Simultaneously, legislative updates from the United States showed that the Republican-led House of Representatives passed a resolution designed to restrict former President Donald Trump from initiating or continuing unilateral military campaigns against Iran. However, the legislative measure faces a steep path forward, requiring approval from the Senate and a mandatory two-thirds majority across both congressional chambers to override an anticipated presidential veto.
On the global supply side, the market received notable disclosures from major producing nations and inventory managers. For the first time, a high-ranking Russian official publicly acknowledged a reduction in domestic oil output, with Deputy Prime Minister Alexander Novak attributing the year-to-date production drop to unscheduled maintenance operations across Russian refining facilities.
Concurrently, data published by the US Energy Information Administration (EIA) revealed a massive contraction in domestic crude inventories, which drew down by 8 million barrels to hit a total of 433.7 million barrels for the week wrapped up on May 29. This decline doubled the 4-million-barrel draw forecasted by industry analysts in a pre-release poll.
Domestically, the impact of these global market shifts presents a complex fiscal picture for Nigeria. While the state-owned Nigerian National Petroleum Company Limited reported an increase of over 70 percent in its revenue and profits, and the private Dangote refinery capitalized on high fuel export volumes, local consumers continue to bear the burden of expensive fuel prices, worsening nationwide inflation risks.
The Issues
- Balancing international crude benchmark declines against localized retail fuel price hikes that drive domestic inflation.

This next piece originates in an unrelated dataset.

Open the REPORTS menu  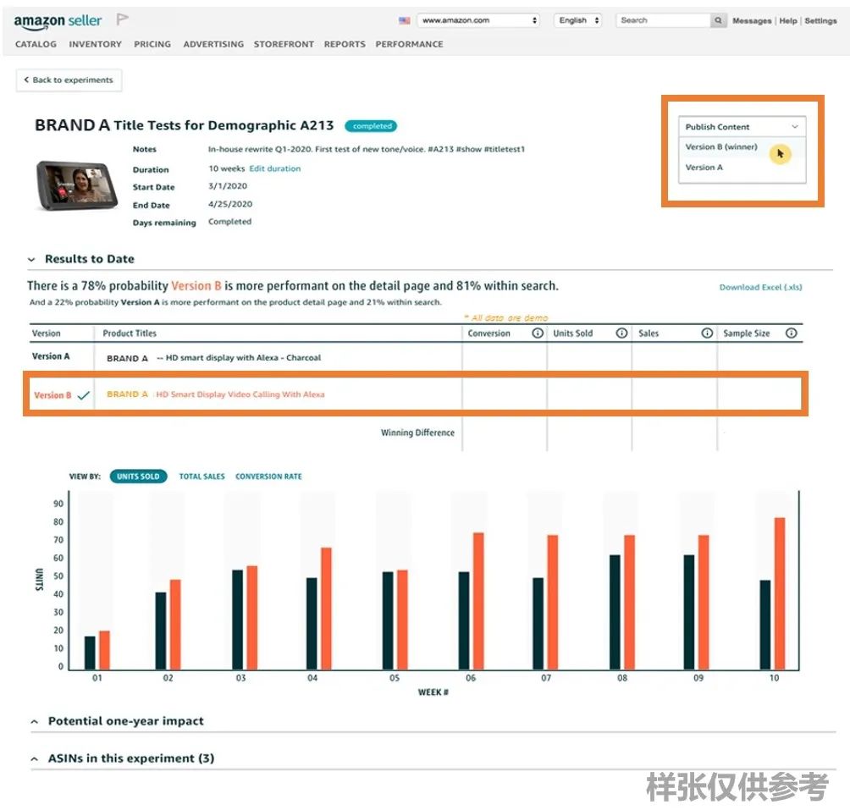point(344,44)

- Navigating extreme energy market volatility caused by rapid shifts in Middle Eastern geopolitics and Strait of Hormuz security.
- Assessing the long-term impact of unplanned refining maintenance on Russian oil output and global supply calculations.
What’s Being Said
- Highlighting the dual forces of international politics and domestic stock adjustments currently shaping crude oil trade behaviors, oil traders noted that the combination of easing geopolitical fears and shifting supply data continued to drive volatility in global crude markets.
What’s Next
- The US Senate will deliberate on the House-approved resolution aimed at restricting unilateral military action against Iran.

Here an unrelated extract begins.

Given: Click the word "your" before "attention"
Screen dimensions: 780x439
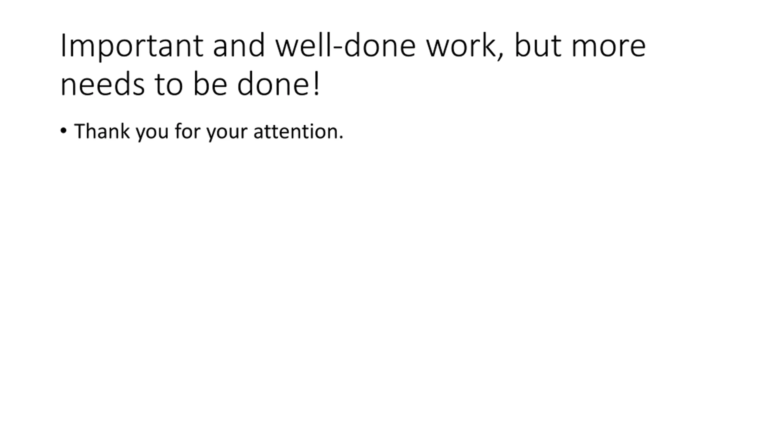Looking at the screenshot, I should point(227,134).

- Energy analysts will track whether the Israel-Lebanon ceasefire successfully paves the way for wider diplomatic talks between Washington and Tehran.
- Nigerian fiscal authorities will face mounting pressure to address the disconnect between rising state oil revenues and the high fuel prices burdening the masses.
Bottom Line
Global oil prices plummeted as Brent crude dropped over 3 percent to $94.61 following a ceasefire agreement between Israel and Lebanon, overriding a massive 8-million-barrel draw in US stockpiles and leaving Nigeria in a contradictory position where state and corporate oil revenues are soaring while citizens face inflationary fuel prices.